## [Task statement]
Only one stretch of the data should be retyped: the lines from the line containing "Viewport: 1200px width, 613px" through the line containing "This screenshot has width=760, height=420.". Keep pictures out of it.

Extracted data entries:
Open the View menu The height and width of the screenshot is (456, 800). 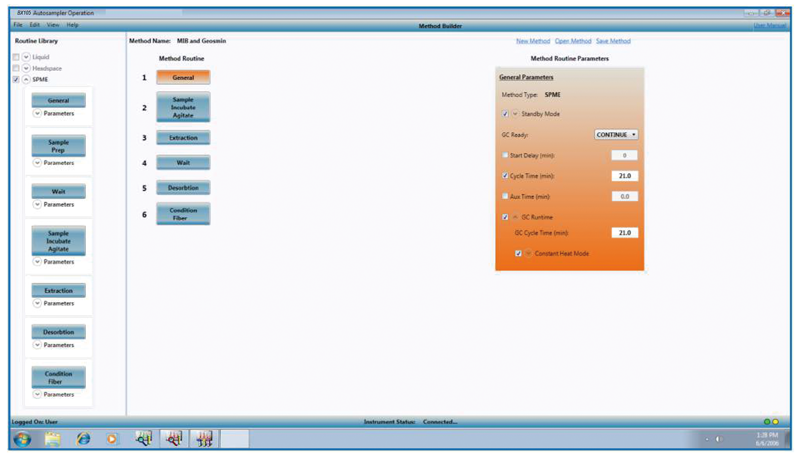pos(52,24)
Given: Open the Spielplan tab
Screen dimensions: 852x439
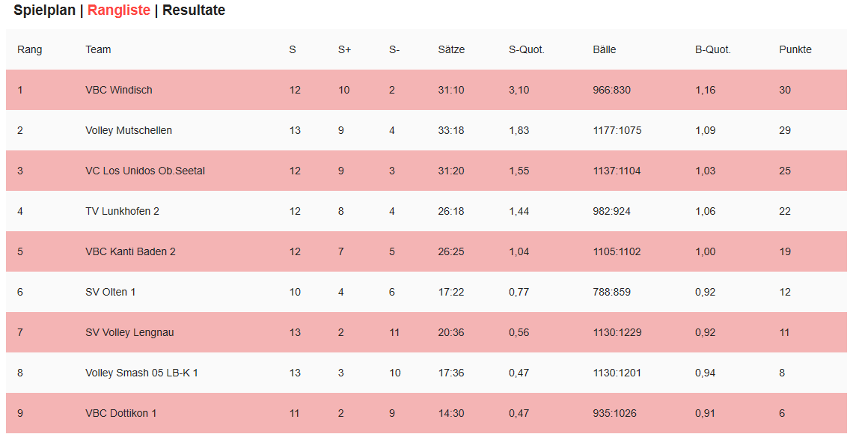Looking at the screenshot, I should (45, 10).
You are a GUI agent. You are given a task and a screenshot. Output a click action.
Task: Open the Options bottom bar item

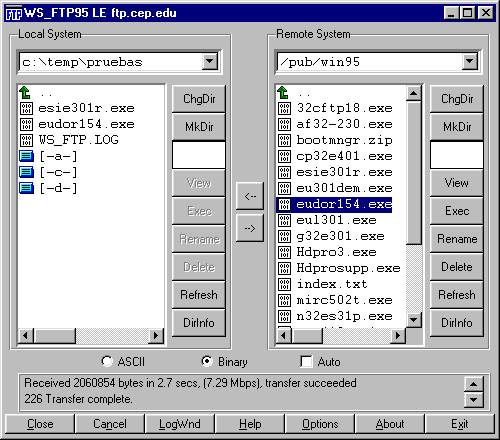[x=320, y=424]
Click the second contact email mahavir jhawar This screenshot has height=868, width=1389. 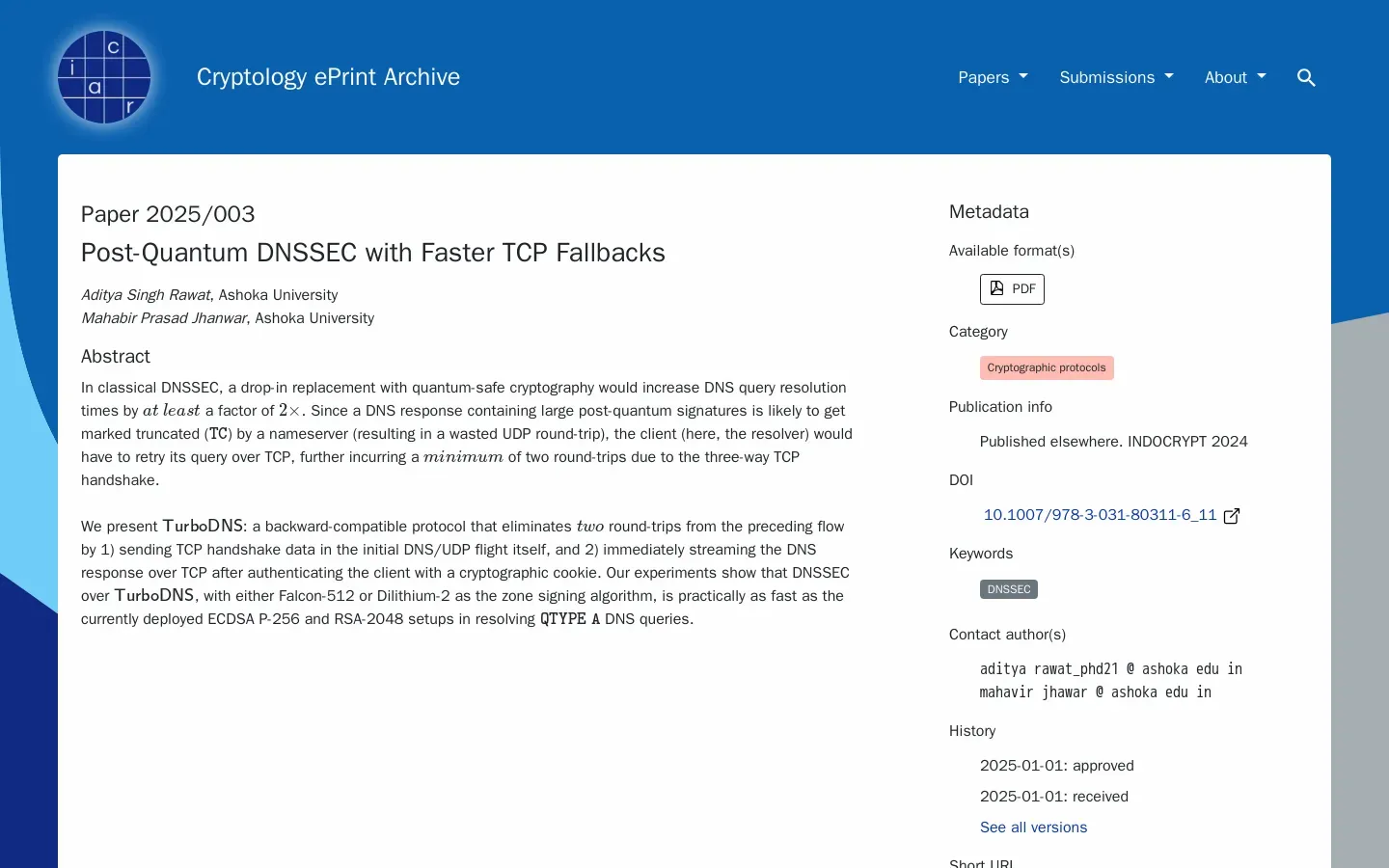click(x=1095, y=692)
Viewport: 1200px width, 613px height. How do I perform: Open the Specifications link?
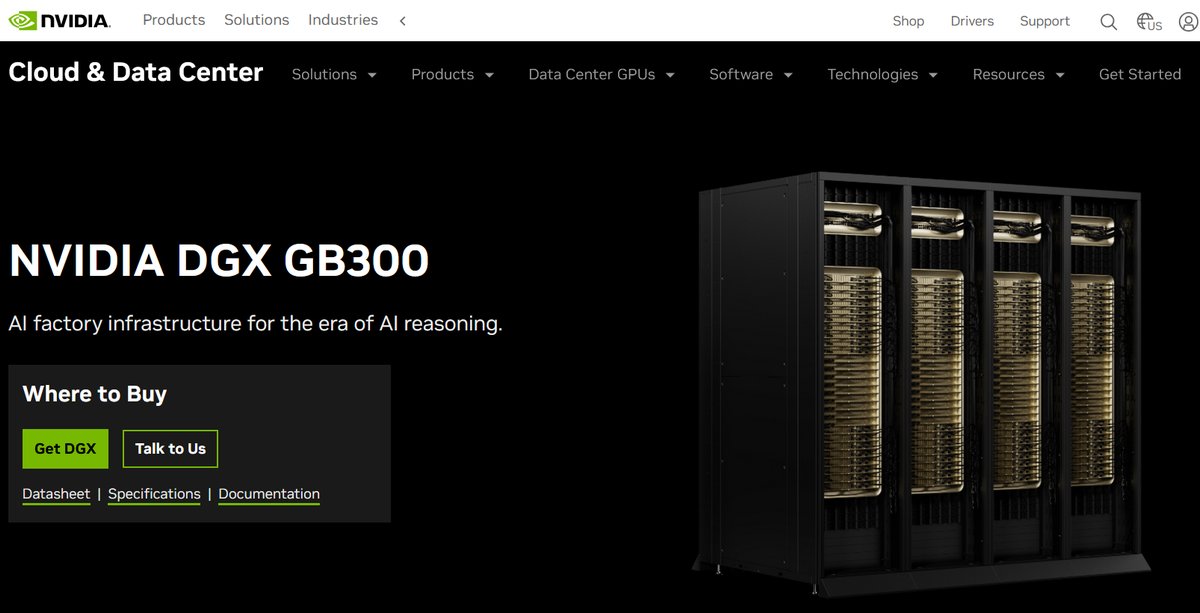click(x=154, y=494)
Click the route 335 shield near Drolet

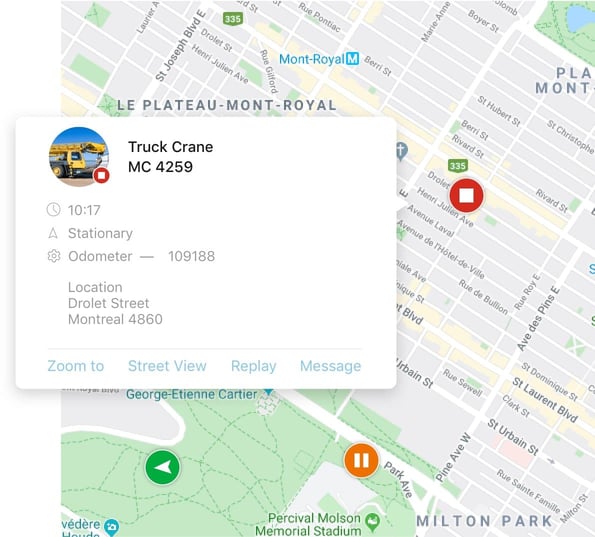coord(458,165)
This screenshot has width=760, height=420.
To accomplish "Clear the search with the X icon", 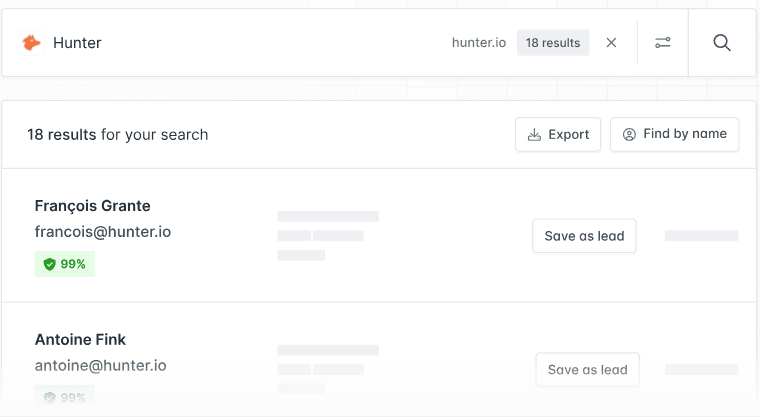I will [612, 43].
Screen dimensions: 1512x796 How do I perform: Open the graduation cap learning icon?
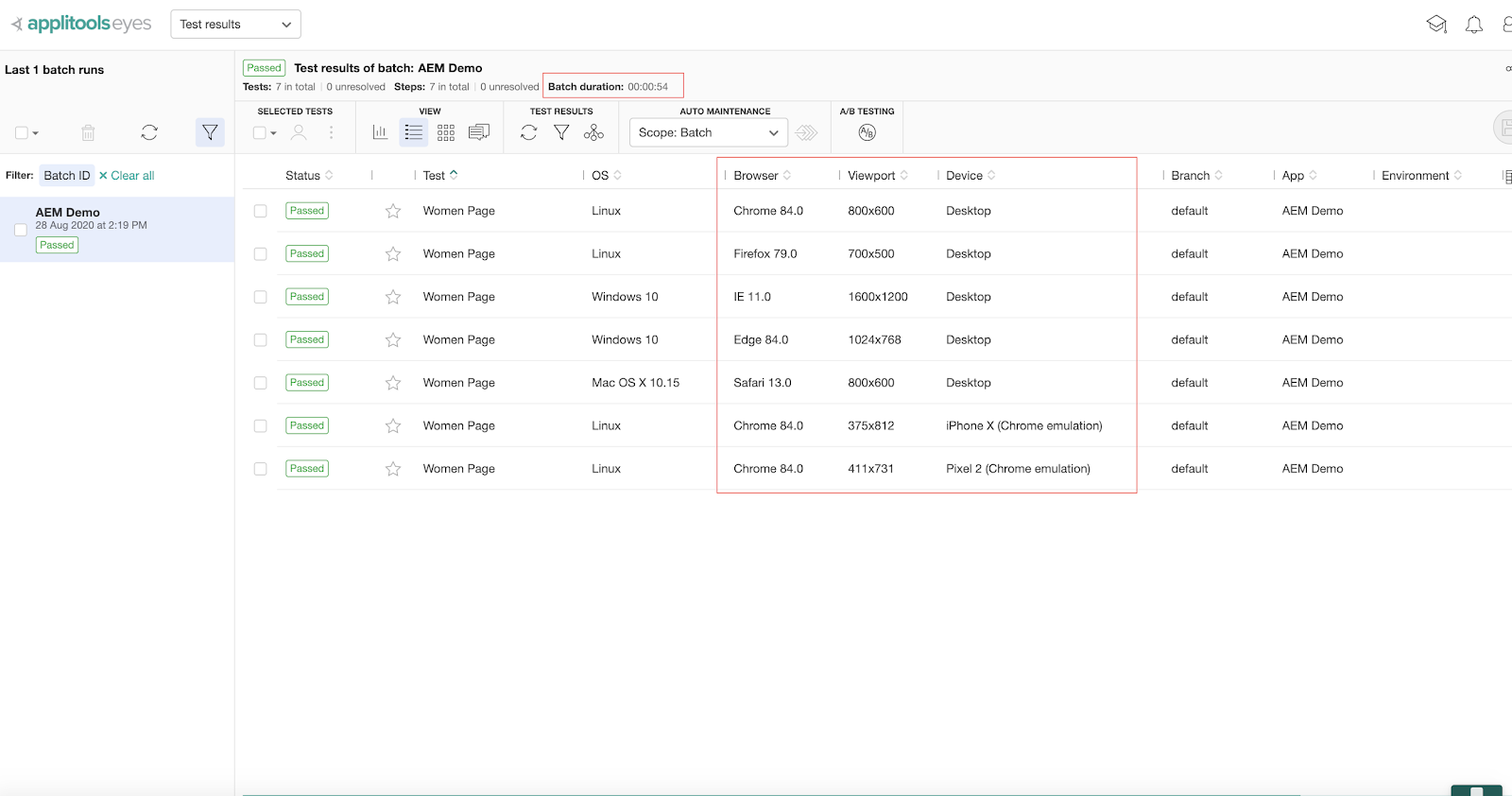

## [Result below]
Viewport: 1200px width, 613px height. How do I perform: Open the Specifications link?
click(x=154, y=494)
Click the route 335 shield near Drolet

coord(458,165)
This screenshot has width=760, height=420.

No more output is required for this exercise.